→ **Exercise directions**
Rewrite the lines below from the one containing "Open the Type dropdown arrow" through the last line, changing "dropdown" to "drop-down" and leaving everything else as it is. Return only those lines, and leave the pictures out.

━━━━━ Supplied information ━━━━━

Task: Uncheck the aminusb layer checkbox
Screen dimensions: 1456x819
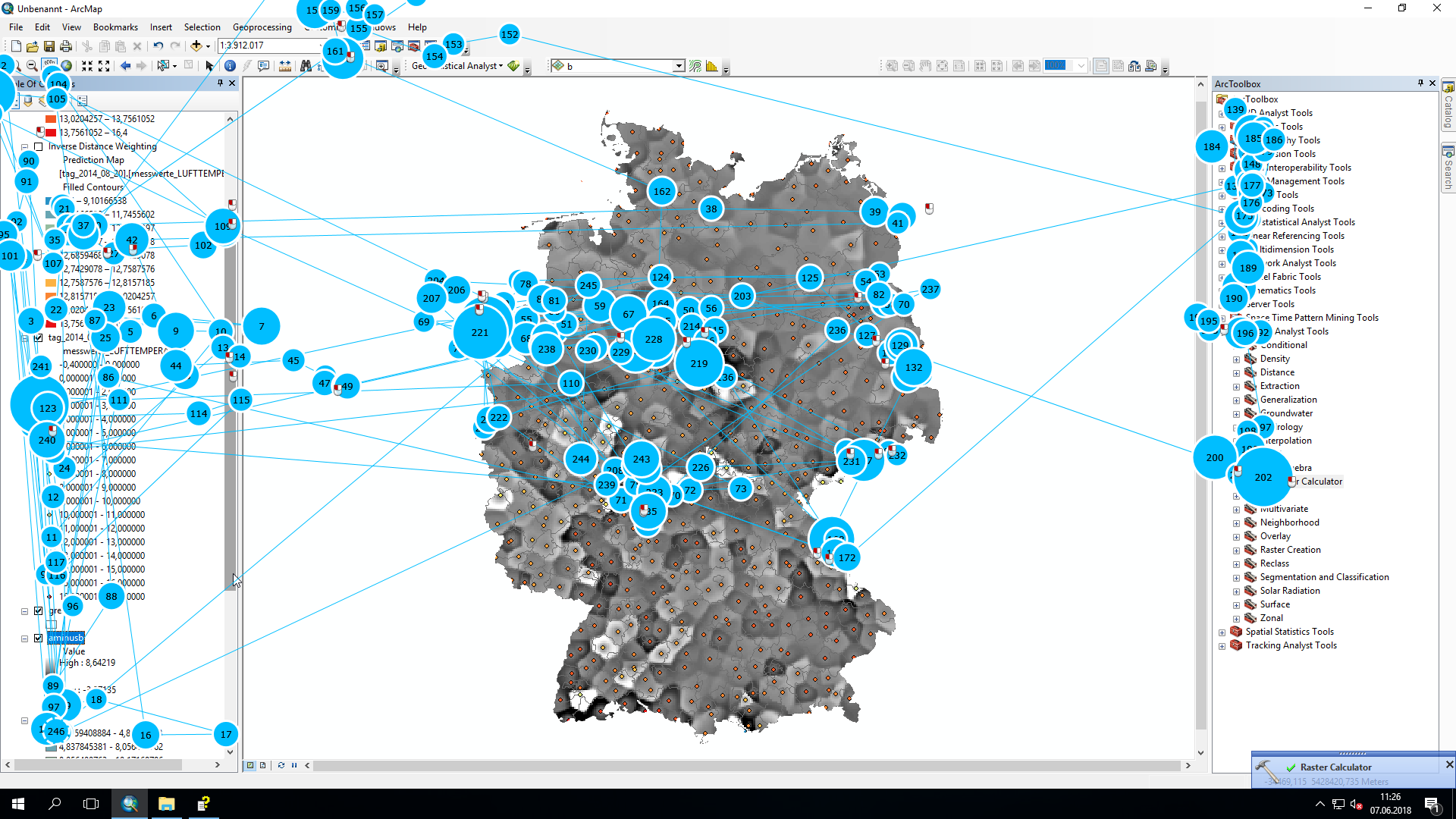Action: [39, 638]
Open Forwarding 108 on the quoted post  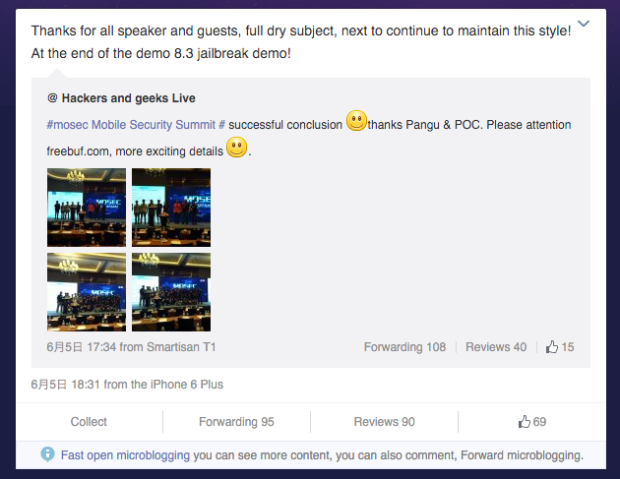[x=405, y=347]
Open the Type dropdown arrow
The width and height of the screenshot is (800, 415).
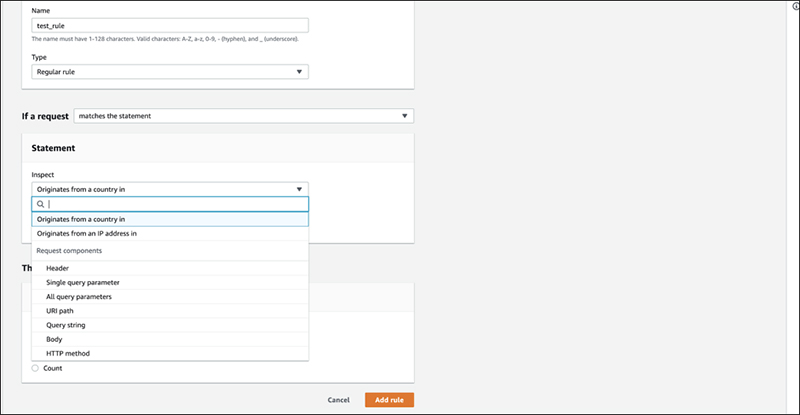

━━━━━

→ **Result for this exercise**
Open the Type drop-down arrow
The width and height of the screenshot is (800, 415).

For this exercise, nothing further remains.